──────── Exercise inputs ────────

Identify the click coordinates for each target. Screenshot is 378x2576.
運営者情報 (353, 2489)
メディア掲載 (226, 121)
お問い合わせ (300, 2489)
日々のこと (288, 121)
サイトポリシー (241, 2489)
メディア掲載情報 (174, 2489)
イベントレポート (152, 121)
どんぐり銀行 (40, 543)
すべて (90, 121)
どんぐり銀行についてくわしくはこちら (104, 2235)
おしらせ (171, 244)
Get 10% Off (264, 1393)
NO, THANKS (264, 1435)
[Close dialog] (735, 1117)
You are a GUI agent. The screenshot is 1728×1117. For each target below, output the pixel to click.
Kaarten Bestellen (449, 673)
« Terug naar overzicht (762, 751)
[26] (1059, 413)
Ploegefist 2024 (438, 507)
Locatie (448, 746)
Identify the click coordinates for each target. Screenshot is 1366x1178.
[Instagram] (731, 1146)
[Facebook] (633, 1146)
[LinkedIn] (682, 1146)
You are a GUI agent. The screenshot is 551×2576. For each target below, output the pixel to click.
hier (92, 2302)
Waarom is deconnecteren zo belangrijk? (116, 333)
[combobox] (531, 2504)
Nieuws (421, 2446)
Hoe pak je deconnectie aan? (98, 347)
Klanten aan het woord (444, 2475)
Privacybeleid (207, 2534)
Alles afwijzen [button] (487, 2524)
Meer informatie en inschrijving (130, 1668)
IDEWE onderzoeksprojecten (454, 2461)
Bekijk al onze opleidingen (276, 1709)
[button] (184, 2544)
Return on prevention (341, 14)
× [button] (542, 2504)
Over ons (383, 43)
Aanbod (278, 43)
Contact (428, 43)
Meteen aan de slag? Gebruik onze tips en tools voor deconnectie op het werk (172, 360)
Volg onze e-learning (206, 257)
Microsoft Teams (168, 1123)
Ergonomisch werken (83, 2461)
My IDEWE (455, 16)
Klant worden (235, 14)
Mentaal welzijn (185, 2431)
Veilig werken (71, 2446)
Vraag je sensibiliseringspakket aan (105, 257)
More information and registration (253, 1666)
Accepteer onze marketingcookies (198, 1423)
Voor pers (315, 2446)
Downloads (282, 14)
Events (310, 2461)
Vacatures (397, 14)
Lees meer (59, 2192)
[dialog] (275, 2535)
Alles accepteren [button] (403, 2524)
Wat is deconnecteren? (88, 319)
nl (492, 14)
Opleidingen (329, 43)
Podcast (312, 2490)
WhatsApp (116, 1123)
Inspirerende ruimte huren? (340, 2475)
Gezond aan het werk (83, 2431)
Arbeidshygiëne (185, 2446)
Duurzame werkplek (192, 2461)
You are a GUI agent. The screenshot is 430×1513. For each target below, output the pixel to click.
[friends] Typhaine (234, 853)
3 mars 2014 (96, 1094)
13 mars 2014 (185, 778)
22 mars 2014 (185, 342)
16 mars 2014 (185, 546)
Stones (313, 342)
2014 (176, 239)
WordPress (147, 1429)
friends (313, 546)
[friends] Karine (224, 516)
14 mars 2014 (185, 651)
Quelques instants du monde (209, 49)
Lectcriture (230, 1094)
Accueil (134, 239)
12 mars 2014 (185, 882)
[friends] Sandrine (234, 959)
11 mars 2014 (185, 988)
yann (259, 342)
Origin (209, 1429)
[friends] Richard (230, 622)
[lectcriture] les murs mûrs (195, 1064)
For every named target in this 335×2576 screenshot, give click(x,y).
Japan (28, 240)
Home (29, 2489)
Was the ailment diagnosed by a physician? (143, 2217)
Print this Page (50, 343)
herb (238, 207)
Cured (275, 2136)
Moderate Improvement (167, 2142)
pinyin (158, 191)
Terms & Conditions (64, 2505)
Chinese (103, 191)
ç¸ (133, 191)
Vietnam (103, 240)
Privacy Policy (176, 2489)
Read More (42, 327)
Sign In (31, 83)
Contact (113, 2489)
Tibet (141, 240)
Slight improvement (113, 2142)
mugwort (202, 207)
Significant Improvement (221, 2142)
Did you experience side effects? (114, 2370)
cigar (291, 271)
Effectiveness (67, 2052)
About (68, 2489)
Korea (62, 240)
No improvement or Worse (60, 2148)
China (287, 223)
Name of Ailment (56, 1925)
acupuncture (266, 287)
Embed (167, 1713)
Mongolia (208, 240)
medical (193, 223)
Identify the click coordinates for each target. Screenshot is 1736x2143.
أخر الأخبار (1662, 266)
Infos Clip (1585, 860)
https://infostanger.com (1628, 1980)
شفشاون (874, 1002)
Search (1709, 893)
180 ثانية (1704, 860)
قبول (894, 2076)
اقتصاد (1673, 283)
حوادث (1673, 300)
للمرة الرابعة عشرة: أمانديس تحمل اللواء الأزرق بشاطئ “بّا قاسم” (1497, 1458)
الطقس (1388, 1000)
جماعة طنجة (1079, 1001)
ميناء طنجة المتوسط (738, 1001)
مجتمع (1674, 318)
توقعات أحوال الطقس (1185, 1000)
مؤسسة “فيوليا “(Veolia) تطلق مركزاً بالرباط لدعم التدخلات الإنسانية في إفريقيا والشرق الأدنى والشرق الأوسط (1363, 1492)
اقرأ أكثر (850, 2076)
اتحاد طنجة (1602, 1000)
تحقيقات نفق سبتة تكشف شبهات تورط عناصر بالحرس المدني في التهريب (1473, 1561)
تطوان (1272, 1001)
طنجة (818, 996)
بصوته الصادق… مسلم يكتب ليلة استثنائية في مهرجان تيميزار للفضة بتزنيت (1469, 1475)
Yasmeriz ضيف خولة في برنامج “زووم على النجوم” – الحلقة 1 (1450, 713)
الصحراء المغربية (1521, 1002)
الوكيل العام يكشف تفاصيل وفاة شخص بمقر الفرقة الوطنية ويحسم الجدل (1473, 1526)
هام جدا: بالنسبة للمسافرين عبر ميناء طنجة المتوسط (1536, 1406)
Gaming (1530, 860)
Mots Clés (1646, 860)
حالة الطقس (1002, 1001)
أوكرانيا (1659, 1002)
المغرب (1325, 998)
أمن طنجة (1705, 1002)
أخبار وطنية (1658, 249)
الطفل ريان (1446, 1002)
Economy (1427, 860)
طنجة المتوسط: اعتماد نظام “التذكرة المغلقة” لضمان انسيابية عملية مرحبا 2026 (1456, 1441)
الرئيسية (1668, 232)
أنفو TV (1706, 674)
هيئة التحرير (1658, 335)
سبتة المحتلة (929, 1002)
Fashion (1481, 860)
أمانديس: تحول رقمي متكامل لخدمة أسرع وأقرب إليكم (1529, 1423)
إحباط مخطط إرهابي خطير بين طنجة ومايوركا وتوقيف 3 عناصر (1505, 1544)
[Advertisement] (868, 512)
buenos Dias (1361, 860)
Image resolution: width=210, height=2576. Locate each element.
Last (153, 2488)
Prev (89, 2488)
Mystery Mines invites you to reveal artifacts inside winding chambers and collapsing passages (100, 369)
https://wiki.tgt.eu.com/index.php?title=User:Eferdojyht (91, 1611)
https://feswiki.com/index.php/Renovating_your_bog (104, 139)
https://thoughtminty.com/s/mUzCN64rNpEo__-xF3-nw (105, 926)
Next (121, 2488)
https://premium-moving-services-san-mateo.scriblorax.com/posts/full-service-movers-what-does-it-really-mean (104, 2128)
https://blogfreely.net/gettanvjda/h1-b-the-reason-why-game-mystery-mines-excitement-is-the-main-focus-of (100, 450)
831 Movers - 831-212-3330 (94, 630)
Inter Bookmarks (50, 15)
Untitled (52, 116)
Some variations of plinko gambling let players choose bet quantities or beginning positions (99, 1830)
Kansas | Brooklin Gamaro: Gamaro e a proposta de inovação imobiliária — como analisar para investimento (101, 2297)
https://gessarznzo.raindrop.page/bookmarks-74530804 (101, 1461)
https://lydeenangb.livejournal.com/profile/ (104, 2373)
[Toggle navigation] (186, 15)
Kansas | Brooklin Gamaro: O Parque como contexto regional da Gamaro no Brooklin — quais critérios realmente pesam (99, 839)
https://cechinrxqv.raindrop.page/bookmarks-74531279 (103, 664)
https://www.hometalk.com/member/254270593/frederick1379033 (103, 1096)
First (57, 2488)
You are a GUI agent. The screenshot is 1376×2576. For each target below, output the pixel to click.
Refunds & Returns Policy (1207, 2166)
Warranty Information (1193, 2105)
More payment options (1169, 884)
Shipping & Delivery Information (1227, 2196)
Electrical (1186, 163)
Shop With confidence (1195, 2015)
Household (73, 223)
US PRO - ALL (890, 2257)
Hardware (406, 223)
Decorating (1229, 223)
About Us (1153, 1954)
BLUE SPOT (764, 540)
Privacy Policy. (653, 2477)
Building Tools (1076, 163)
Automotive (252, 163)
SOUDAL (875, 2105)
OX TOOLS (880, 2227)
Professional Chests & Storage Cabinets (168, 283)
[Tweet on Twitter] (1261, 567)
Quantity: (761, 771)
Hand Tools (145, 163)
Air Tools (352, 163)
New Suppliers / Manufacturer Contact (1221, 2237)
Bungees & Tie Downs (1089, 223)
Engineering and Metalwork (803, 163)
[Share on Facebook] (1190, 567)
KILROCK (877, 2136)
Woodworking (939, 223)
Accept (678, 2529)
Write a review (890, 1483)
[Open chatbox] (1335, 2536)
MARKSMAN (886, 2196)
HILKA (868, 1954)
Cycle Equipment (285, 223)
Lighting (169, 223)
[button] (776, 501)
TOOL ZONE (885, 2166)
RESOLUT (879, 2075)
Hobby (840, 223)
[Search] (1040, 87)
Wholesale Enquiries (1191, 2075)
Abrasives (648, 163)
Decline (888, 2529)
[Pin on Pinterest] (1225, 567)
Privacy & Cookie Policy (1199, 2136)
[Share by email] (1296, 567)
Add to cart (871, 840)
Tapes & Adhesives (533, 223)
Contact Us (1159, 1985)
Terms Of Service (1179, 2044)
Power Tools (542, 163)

────────

# [What the exercise asks]
Return the span of lines in the data above that opens at the line with "Read More (42, 327)" and closes at the line with "حوادث (1673, 300)", exactly, ends included, nothing else.

# [Answer to the problem]
Read More (42, 327)
Sign In (31, 83)
Contact (113, 2489)
Tibet (141, 240)
Slight improvement (113, 2142)
mugwort (202, 207)
Significant Improvement (221, 2142)
Did you experience side effects? (114, 2370)
cigar (291, 271)
Effectiveness (67, 2052)
About (68, 2489)
Korea (62, 240)
No improvement or Worse (60, 2148)
China (287, 223)
Name of Ailment (56, 1925)
acupuncture (266, 287)
Embed (167, 1713)
Mongolia (208, 240)
medical (193, 223)
Identify the click coordinates for each target. Screenshot is 1736x2143.
أخر الأخبار (1662, 266)
Infos Clip (1585, 860)
https://infostanger.com (1628, 1980)
شفشاون (874, 1002)
Search (1709, 893)
180 ثانية (1704, 860)
قبول (894, 2076)
اقتصاد (1673, 283)
حوادث (1673, 300)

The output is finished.